Wenn sich Kitzbühel zu Weihnachten und Neujahr füllt, wird es traditionell eng auf den Straßen der Gamsstadt. Doch damit soll nun Schluss sein: Die Stadt Kitzbühel hat ein umfassendes Maßnahmenpaket geschnürt, um den Verkehr rund um die Feiertage spürbar zu entspannen.
Tausende Gäste, Einheimische, Skifahrer und Tagesausflügler treffen auf ein historisch gewachsenes Straßennetz – Staus und Nervosität inklusive.

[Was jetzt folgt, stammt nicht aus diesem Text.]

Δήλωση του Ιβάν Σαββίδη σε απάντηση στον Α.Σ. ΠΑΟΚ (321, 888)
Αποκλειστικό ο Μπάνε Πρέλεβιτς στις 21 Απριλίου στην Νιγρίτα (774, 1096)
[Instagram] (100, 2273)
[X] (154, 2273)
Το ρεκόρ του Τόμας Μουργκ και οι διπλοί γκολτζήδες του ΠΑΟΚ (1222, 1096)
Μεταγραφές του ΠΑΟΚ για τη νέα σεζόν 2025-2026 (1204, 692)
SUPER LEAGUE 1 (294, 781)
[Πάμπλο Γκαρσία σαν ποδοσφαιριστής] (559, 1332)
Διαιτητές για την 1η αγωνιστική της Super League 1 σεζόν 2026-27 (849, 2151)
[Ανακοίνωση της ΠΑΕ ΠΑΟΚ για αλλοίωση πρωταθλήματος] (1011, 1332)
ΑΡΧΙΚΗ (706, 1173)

Alljährlich wird in Kitzbühel an Lösungsvorschlägen für den innerstädtischen Verkehr gearbeitet.
Im Mittelpunkt der Maßnahmen stehen bauliche Verbesserungen an neuralgischen Punkten wie der Kreuzung Franz-Reisch-Straße/Klostergasse oder der Jochbergstraße. Ein bereits umgesetzter Mini-Kreisverkehr sorgt dort für besseren Verkehrsfluss, weitere Umbauten – etwa angepasste Fahrbahnen, neue Fußgängerüberquerungen und sicherere Gehsteige – sollen vor allem Fußgänger schützen.
Wir sind überzeugt, dass diese Maßnahmen sowohl den Verkehr als auch die Sicherheit deutlich verbessern werden.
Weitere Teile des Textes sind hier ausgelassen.